Regression Diagnostics I: Residuals

Dennis Sun

2024-05-06

Ames Housing Data Set

Here is a data set of house sales in Ames, IA.

Let’s use this data to build models to predict house prices!

Simple Linear Regression 1

How well does square footage predict house price?

Simple Linear Regression 2

How well does number of bedrooms predict house price?

Simple Linear Regression 3

How well does number of bathrooms predict house price?

Multiple Linear Regression

Let’s build a model that incorporates all of the predictors!

Why is the coefficient of Bed negative?

For each additional bedroom, the price of a home decreases by $30,054 on average, holding square footage constant. (Economists call this “ceteris paribus.”)
If we increase the number of bedrooms without changing the square footage or the number of bathrooms, then each bedroom will be smaller, decreasing the house price.

Inference for Multiple Regression

What can we learn from inferential statistics?

Assumptions of Linear Regression

Inference for linear regression depends on the following assumptions:

The linear model is correct: \[ \mu\{ Y | X_1, ..., X_p \} = \beta_0 + \beta_1 X_{1} + \dots + \beta_p X_{p}.\] In other words, $\displaystyle Y_i = \beta_0 + \beta_1 X_{1i} + \dots + \beta_p X_{pi} + \text{error}_i.$
The errors are independent $\text{Normal}(0, \sigma^2)$.
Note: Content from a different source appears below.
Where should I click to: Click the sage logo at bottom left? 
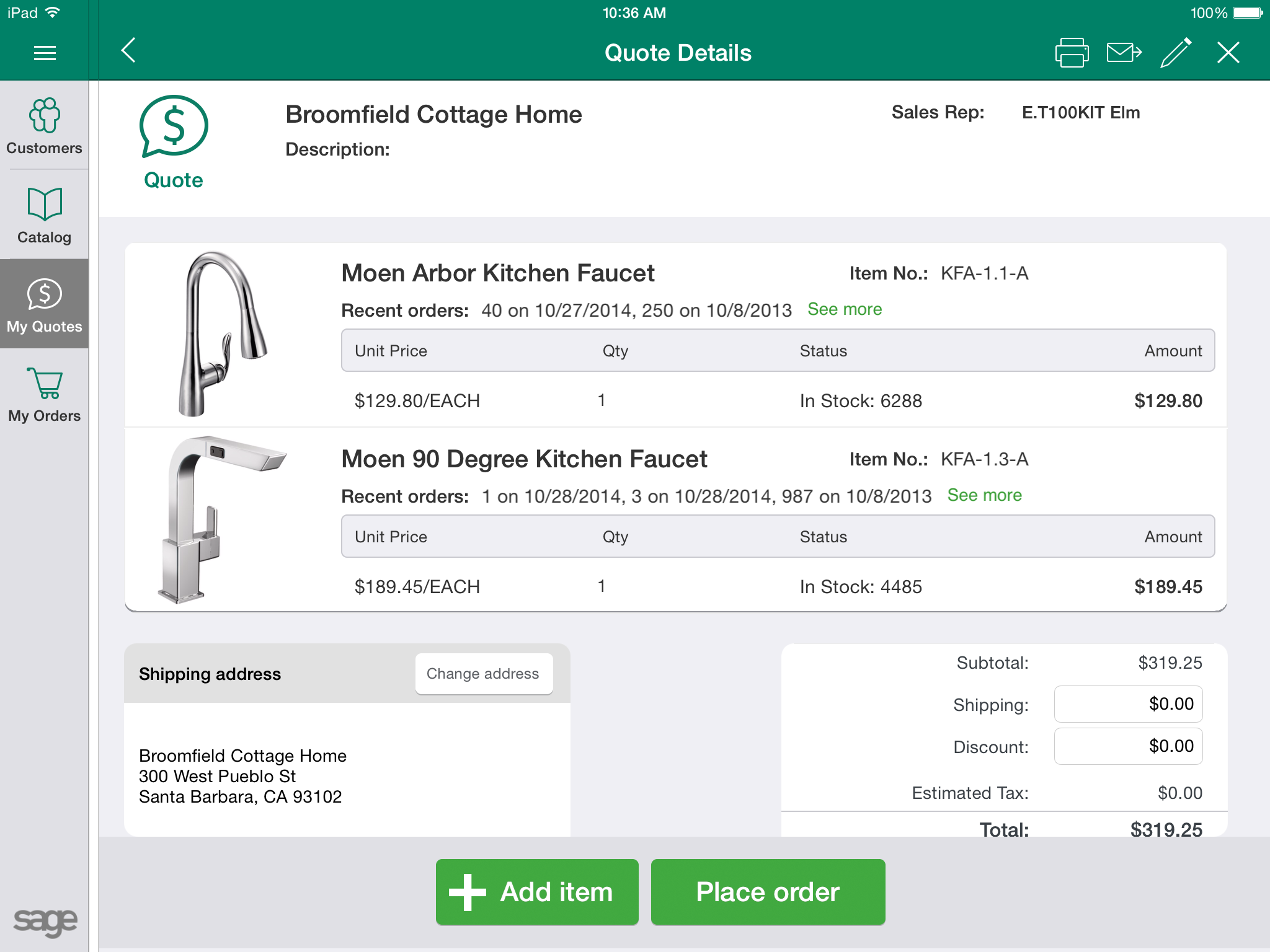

Assumption 2 is actually three assumptions in one:

The errors are normally distributed.
The errors have constant variance. (Statisticians call this “homoskedasticity.”)
The errors are independent.

How do we check these assumptions?

Residuals

We fit a linear regression model to the data and obtain \[ \hat\mu\{ Y | X_1, ..., X_p \} = \hat\beta_0 + \hat\beta_1 X_1 + \dots + \hat\beta_p X_p. \]
We can obtain the fitted values by plugging in the original data points: \[ \hat Y_i = \hat\beta_0 + \hat\beta_1 X_{i1} + \dots + \hat\beta_p X_{ip}. \]
The residuals are the difference between the actual values and the fitted values: \[ \begin{aligned} \text{residual}_i &= Y_i - \hat Y_i \\ &= (\beta_0 + \beta_1 X_{i1} + \dots + \beta_p X_{ip} + \text{error}_i) \\ &\quad - (\hat\beta_0 + \hat\beta_1 X_{i1} + \dots + \hat\beta_p X_{ip}) \\ &\approx \text{error}_i \end{aligned} \]
The residuals are an estimate of the errors!

Residual Plots

To check assumptions about the errors, we can examine the residuals.

Example: To test the normality of the errors, make a normal Q-Q plot of the residuals.

Residual Plots

To check assumptions about the errors, we can examine the residuals.

Example: To check correctness of the linear model and constant variance, plot the residuals against $\hat Y$.

Residual Plots

If you call plot on a model fit using lm, then R will make many of these residual plots for you.

Conclusions

What have we learned from the residual analysis?

Linear model appears reasonable.
Errors are not normal.
Errors are not constant variance.

To fix these problems, we could consider transformations of $Y$:

log transformations: $Y' = \ln(Y)$

but we will not pursue that here.

Other Residual Plots

Multiple regression models are fundamentally hard to visualize.
Residuals can also help us visualize multiple regression models.

Partial Residual Plots

A partial residual plot helps visualize the functional form of one predictor variable in a multiple regression model.

For example, the partial residuals of predictor $X_k$ are defined by \[ \begin{aligned} \text{(partial residual for $X_k$)}_i &= Y_i - \hat\beta_0 - \sum_{j\neq k} \hat\beta_j X_{ij} = \text{residual}_i + \hat\beta_k X_{ik} \end{aligned} \]

A partial residual plot plots these partial residuals against $X_k$.

Partial Residual Models

What if we fit a (simple) linear regression model to the partial residuals?

Where have we seen $-30054$ before?

It is the coefficient of Bed in the multiple regression model!
In general, the slope of the linear regression fit to the partial residuals will match the coefficient in the multiple regression.
However, the standard error is not the same, so the inferences ($p$-value, confidence interval) will not match.

Partial Regression Plots

A partial regression plot (also called an added variable plot) shows $Y$ and $X_k$, adjusting for the effect of the other predictors.

residual of multiple regression of $Y$ on $X_1, \dots, X_{k-1}, X_{k+1}, \dots X_p$
residual of multiple regression of $X_k$ on $X_1, \dots, X_{k-1}, X_{k+1}, \dots X_p$

Partial Regression Models

A partial regression plot is harder to interpret than a partial residual plot (because both the $x$ and $y$ axes display residuals).

However, if we fit a (simple) linear regression model to the partial regression plot, the slope and inferences match the coefficient and inferences for Bed in the multiple regression exactly.